As soon as I started reading it, I said, Oh. This is why she wants me to read this. It’s perfect.
The subtitle is “Break through the blocks and win your inner creative battles.” But that’s even a little too abstract, too nice. I prefer the starkness of the title, because here’s the premise:
It’s a war.
If you’re not doing what you were born to do, creating what you were born to create, you’re losing.
But it’s OK. Because you’ll stop losing once you realize that the very resistance you are collapsing under is a sign that you’re on the right track. You just need to push through it instead of giving up.
You’ve already gotten the punch line of this blog entry, haven’t you? The punch line is why this blog entry even exists right now for you to be reading it. Yes, it’s because I finished the book and realized the only thing to do was to start writing. I was tempted to reread all the best parts, because it was so good. I was tempted to start a triumphant load of laundry. I was tempted to write an e-mail to C and tell her why I was glad she lent me the book. But I realized those were all resistance, too. What I really need to do is write the damn blog.
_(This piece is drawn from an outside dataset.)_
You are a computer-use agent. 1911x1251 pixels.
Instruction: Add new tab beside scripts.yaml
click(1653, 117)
I have a lot of reasons not to blog. I don’t have time. I have serious concerns about what is and isn’t OK to write, first in a blog, second in a blog whose domain name makes it clear exactly who is writing. I haven’t written in a long time, therefore I will look ridiculous doing it now. People will wonder, “Is this for real this time or will she fade out like the other times and the other blogs she started?” My list of reasons goes on and on, in endless permutations and well-thought-out detail.
All of that is actually crap. I want to write. A lot. Preferably about myself. I have always wanted to write. Laura Ingalls Wilder was my great inspiration. The woman wrote plainly about the most mundane details of her life and it was all utterly fascinating because it was so clear and so different from our time and yet she was so human. I’ve dreamed my whole life of writing, not the Great American Novel, but the Great American Autobiography.
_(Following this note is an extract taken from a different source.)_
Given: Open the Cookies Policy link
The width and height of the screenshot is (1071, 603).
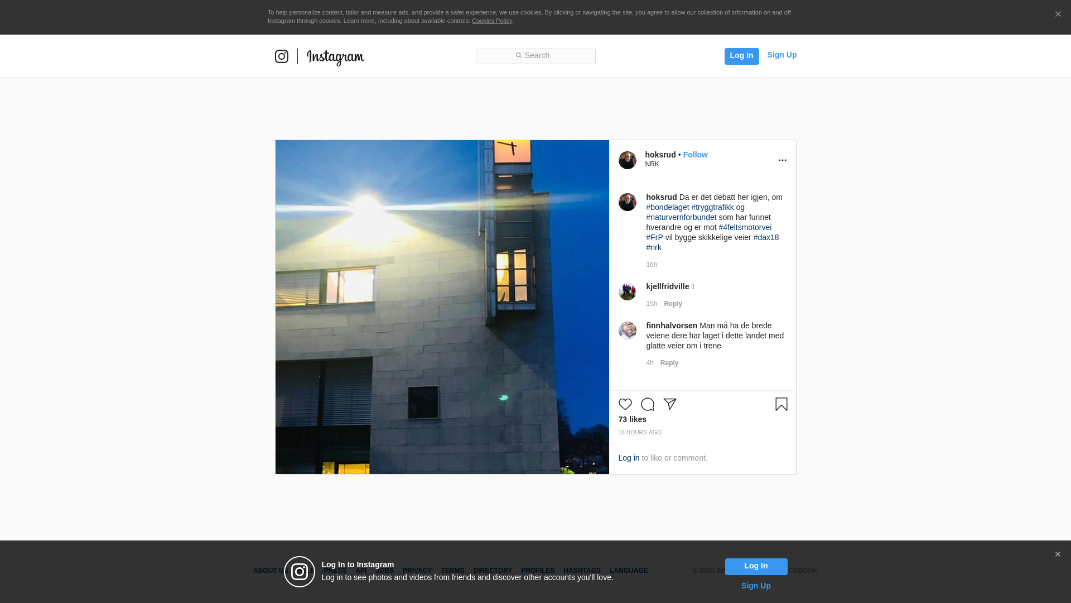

So here I am, showing up. I plan to continue to show up. It’s a guarantee that the works of Shakespeare will not appear here. (Actually, that would be plagiarism, so that’s a good thing.) But it actually doesn’t matter. I’m suddenly at the point where I would rather sling crap onto a Web page every day than live hobbled by my 10 million somewhat rational fears.
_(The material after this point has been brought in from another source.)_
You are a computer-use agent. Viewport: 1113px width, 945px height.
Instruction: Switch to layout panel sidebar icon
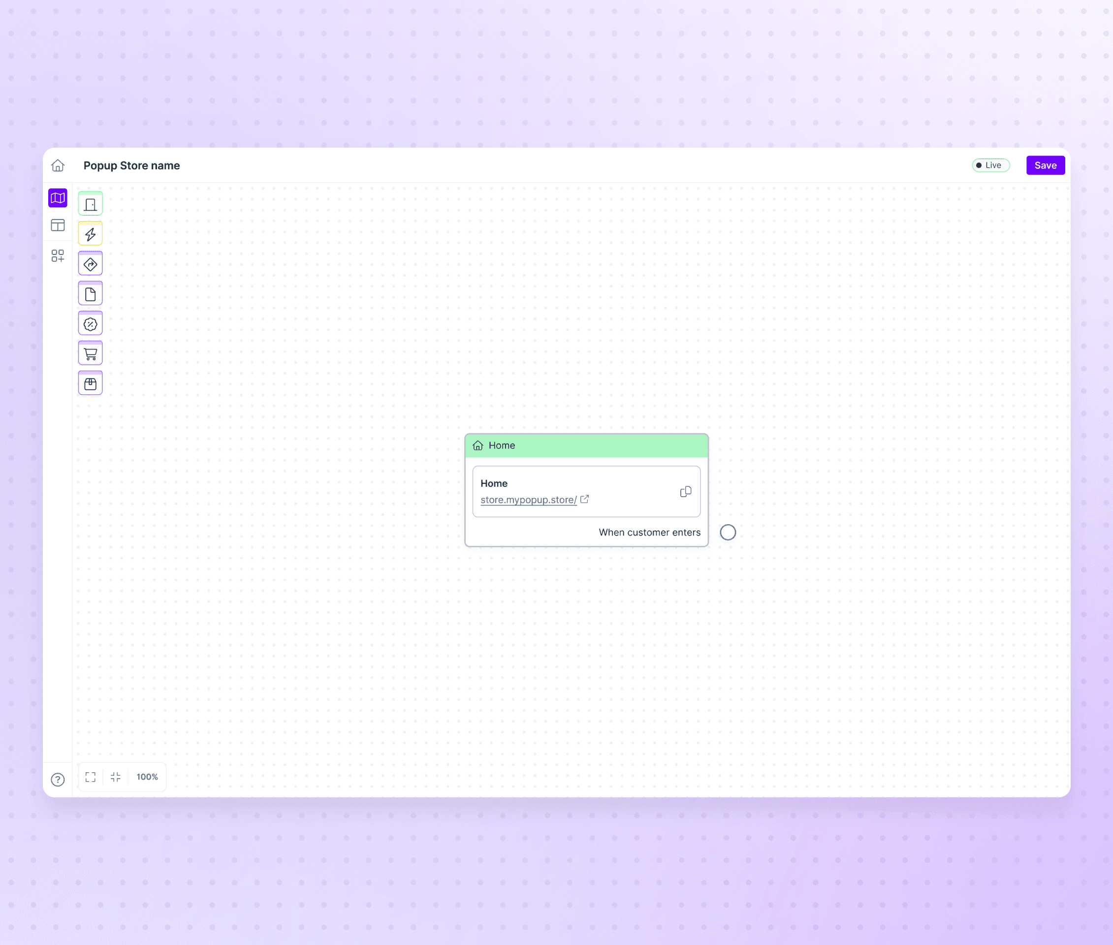coord(58,226)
Oh, and by the way, read the book. I plan to buy it now, too. Like Laura Ingalls Wilder, it’s simultaneously mundane and obvious and clear and piercing and true. I’d like to think you can’t escape reading the book without starting that thing you’ve been putting off that you know you really want to do. At the very least, I didn’t, and I plan to keep starting.
June 5th, 2007 at 8:23 am
I am so proud of you!!!!!! This book hit me right between the eyes and I am glad it was valuable to you too. I look forward to reading all your future efforts at becoming who you were made to be.